*** Opening DATA SUPPLIED ***

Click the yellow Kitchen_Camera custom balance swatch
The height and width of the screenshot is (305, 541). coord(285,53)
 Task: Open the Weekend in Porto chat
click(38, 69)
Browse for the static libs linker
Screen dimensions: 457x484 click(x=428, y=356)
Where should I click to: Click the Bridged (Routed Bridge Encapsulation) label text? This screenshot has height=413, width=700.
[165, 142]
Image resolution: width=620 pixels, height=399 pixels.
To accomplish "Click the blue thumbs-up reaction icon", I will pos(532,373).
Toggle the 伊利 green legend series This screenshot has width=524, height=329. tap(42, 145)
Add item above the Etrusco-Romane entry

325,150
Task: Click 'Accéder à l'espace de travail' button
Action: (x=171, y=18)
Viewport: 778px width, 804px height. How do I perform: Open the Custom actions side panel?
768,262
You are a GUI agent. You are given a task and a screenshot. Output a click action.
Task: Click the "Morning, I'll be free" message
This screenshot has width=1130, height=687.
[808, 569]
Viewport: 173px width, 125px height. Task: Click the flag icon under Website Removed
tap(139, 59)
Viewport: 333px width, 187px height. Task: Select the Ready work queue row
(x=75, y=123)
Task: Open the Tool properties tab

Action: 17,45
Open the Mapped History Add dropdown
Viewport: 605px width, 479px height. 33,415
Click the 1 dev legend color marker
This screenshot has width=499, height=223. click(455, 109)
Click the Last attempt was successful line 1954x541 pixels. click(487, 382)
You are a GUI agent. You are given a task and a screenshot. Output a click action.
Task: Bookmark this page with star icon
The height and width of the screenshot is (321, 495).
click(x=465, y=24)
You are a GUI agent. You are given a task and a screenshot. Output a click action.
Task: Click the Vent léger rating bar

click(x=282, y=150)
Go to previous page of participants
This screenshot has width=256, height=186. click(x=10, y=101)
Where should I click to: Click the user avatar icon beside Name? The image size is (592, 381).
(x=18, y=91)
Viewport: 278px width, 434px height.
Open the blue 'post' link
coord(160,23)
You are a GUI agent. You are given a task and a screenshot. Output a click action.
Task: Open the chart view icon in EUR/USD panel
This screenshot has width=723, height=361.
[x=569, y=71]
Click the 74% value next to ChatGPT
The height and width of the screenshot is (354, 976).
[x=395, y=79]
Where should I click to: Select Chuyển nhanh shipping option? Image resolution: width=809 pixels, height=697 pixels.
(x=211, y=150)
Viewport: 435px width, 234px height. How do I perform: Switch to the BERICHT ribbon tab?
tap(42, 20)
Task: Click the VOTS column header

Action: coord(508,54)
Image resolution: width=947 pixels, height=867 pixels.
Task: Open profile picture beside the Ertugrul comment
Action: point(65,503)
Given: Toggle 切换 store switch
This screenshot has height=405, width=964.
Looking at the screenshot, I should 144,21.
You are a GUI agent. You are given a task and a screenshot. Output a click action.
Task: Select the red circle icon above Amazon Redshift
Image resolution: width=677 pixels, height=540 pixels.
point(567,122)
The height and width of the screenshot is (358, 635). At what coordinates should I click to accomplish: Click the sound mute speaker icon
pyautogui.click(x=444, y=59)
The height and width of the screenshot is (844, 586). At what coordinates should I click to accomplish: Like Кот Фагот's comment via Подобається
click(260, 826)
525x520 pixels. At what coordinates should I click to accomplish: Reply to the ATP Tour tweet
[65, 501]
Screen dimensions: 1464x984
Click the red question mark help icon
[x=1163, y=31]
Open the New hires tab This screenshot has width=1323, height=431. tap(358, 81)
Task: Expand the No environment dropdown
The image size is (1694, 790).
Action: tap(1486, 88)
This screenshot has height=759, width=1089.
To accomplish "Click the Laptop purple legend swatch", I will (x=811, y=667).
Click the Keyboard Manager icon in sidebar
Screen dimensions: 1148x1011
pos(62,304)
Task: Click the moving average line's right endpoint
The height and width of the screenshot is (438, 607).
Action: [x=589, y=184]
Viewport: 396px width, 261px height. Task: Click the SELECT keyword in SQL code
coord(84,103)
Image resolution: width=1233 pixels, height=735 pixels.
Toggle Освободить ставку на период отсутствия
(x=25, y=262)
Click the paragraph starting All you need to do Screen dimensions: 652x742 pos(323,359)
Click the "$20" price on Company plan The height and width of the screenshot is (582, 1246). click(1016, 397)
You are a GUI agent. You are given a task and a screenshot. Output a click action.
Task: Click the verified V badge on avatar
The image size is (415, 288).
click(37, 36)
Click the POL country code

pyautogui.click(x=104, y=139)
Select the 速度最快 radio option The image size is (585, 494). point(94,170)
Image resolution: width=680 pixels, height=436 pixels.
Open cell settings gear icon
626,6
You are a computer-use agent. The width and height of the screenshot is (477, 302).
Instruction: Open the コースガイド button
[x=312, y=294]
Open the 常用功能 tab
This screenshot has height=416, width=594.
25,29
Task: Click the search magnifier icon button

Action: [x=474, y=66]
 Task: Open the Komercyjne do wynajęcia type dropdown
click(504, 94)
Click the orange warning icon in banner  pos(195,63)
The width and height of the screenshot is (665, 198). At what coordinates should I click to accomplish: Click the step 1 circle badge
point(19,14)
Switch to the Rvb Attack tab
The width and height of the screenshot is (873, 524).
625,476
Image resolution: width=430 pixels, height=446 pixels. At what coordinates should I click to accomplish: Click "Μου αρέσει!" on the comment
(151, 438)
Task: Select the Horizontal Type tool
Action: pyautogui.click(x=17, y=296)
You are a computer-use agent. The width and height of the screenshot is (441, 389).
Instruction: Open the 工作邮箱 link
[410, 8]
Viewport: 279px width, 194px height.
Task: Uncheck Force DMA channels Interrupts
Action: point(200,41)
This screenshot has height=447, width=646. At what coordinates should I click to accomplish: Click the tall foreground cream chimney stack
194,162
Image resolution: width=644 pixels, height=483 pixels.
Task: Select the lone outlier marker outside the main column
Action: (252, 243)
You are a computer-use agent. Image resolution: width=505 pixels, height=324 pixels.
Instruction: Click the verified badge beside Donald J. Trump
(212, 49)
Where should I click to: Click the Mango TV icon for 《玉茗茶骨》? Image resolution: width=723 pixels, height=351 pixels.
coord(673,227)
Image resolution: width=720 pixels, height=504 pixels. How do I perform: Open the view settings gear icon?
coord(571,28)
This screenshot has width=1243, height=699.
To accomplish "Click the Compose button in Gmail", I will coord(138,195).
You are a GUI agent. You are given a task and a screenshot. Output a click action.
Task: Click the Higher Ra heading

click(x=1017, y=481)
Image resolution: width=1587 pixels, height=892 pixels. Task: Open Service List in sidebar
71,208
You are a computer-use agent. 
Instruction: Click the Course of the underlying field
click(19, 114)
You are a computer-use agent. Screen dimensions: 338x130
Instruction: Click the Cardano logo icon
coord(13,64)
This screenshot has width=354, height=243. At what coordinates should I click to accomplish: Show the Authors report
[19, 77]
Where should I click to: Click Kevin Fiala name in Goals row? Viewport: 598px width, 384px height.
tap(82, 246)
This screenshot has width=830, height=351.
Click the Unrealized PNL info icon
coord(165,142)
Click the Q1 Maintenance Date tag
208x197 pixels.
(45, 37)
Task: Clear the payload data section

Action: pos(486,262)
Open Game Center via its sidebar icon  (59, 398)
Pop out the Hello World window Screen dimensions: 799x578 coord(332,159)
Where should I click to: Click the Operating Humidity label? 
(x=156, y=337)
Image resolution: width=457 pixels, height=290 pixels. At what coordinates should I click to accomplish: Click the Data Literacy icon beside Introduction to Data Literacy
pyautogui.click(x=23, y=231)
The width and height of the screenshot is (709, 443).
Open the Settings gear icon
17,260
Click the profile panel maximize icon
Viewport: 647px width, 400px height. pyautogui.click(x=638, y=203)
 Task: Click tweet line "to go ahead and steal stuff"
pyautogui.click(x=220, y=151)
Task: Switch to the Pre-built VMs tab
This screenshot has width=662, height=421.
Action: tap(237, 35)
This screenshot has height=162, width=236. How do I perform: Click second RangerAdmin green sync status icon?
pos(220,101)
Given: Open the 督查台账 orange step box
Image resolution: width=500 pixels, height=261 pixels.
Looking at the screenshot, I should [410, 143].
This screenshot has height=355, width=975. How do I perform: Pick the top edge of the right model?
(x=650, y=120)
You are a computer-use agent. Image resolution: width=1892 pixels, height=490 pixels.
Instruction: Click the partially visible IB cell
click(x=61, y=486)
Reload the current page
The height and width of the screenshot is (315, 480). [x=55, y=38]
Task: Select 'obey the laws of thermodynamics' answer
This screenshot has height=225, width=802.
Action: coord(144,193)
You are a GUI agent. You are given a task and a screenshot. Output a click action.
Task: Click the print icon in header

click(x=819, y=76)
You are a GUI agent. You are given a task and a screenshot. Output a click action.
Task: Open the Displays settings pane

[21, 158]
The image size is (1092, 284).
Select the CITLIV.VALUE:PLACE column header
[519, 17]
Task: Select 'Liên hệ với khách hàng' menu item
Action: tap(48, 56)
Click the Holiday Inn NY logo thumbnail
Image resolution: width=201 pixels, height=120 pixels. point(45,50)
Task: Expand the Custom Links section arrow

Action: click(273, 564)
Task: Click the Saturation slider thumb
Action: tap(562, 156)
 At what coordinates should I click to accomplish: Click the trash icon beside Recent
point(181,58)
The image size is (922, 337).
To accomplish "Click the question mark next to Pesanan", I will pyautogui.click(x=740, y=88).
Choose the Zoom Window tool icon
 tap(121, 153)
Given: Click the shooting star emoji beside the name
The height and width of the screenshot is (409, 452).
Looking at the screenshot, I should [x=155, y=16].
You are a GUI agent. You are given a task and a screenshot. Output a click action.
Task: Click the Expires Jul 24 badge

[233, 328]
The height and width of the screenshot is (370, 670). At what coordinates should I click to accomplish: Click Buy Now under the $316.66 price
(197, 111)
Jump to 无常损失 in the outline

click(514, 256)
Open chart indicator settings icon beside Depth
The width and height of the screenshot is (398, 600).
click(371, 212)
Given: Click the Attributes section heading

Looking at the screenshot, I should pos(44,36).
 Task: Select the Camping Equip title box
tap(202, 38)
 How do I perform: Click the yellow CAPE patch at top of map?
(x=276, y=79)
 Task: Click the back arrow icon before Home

*** Closing DATA SUPPLIED ***

- **TASK DIRECTIONS**:
The answer must be the line containing "Choose the Zoom Window tool icon" and every line after it to the end of the data, each set down exactly.

- **WRITTEN SOLUTION**:
Choose the Zoom Window tool icon
 tap(121, 153)
Given: Click the shooting star emoji beside the name
The height and width of the screenshot is (409, 452).
Looking at the screenshot, I should [x=155, y=16].
You are a GUI agent. You are given a task and a screenshot. Output a click action.
Task: Click the Expires Jul 24 badge

[233, 328]
The height and width of the screenshot is (370, 670). At what coordinates should I click to accomplish: Click Buy Now under the $316.66 price
(197, 111)
Jump to 无常损失 in the outline

click(514, 256)
Open chart indicator settings icon beside Depth
The width and height of the screenshot is (398, 600).
click(371, 212)
Given: Click the Attributes section heading

Looking at the screenshot, I should pos(44,36).
 Task: Select the Camping Equip title box
tap(202, 38)
 How do I perform: Click the yellow CAPE patch at top of map?
(x=276, y=79)
 Task: Click the back arrow icon before Home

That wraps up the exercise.